Re: [PATCH] x86_64: Dynamically allocate arch specific system vectors

From: Alan Mayer
Date: Mon Aug 04 2008 - 15:35:09 EST




Eric W. Biederman wrote:
Alan Mayer <ajm@xxxxxxx> writes:

Okay, I think we have it now. assign_irq_vector *almost* does what we need.
One minor thing is that assign_irq_vector ANDs against cpu_online_map. We would
need cpu_possible_map, so we get the vector on offline cpus that may come
online. The other thing is that assign_irq_vector doesn't allow the
specification of interrupt priorities. It would need to be modified to handle
returning either a high priority vector or a low priority vector. Would
modifying the api for assign_irq_vector be the proper approach?

I don't know if it makes sense to modify assign_irq_vector or to have a companion function that uses the same data structures.

I think I would work on the companion function and if the code
can be made sufficiently similar merge the two functions.

Okay, If I understand you, here's what we can do. We currently have this function that does pretty much what the combination of create_irq() and __assign_irq_vector() do. We can accomplish the same thing that our
routine does using create_irq() and __assign_irq_vector() do if we make the following changes:

__assign_irq_vector(int irq, cpumask_t mask) ==>
__assign_irq_vector(int irq, cpumask_t mask, int priority);

priority has three values: priority_none, priority_low, priority_high
priority_none means do everything the way it is done now.
priority_low means do everything the way its is done now, except use cpu_possible_map rather than cpu_online_map.
priority_high means search the interrupt vectors from the top down, rather than from the bottom up and use cpu_possible_map rather than cpu_online_map.
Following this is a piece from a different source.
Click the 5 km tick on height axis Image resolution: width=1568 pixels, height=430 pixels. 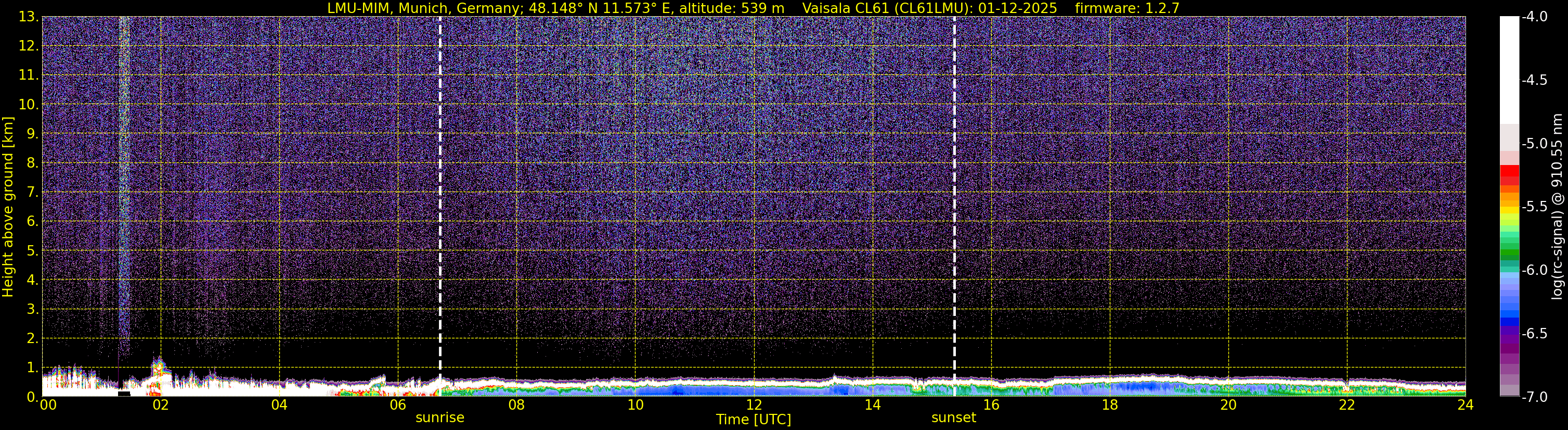coord(32,251)
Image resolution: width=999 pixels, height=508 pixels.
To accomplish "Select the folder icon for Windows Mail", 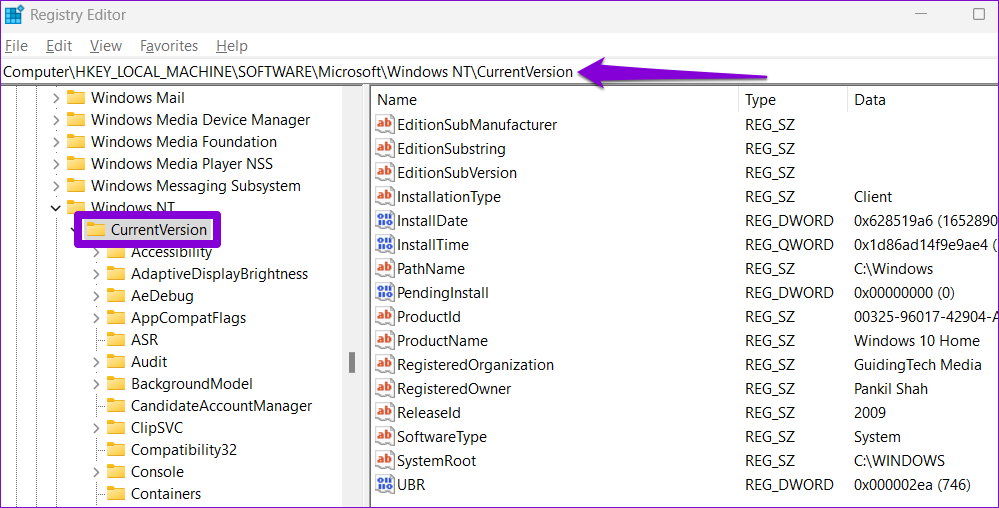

create_irq(void) ==> create_irq(int priority, cpumask_t *mask)
priority_none, means do everything the way it is done now, passing in TARGET_CPUS as the mask, but also sending the priority arg. into __assign_irq_vector().
priority_low and priority_high means use create_irq()'s mask arg. as the
mask passed to __assign_irq_vector).

We would add an additional small routine on top of create_irq() to do any massaging of the irq_desc, etc. that we need for these system vectors.

Is that what you were thinking about?

--ajm

The interrupts don't necessarily fire on all cpus, it's just that they *can*
fire on any cpu. For example, the GRU triggers an interrupt (it is very
IPI'ish) to a particular cpu in the event of a GRU TLB fault. That cpu handles
the fault and returns. But the fault can happen on any cpu, so all cpus need to
be registered for the same vector and irq. This is probably splitting hairs; it
is certainly no different in principal from timer interrupts or processor TLB
faults.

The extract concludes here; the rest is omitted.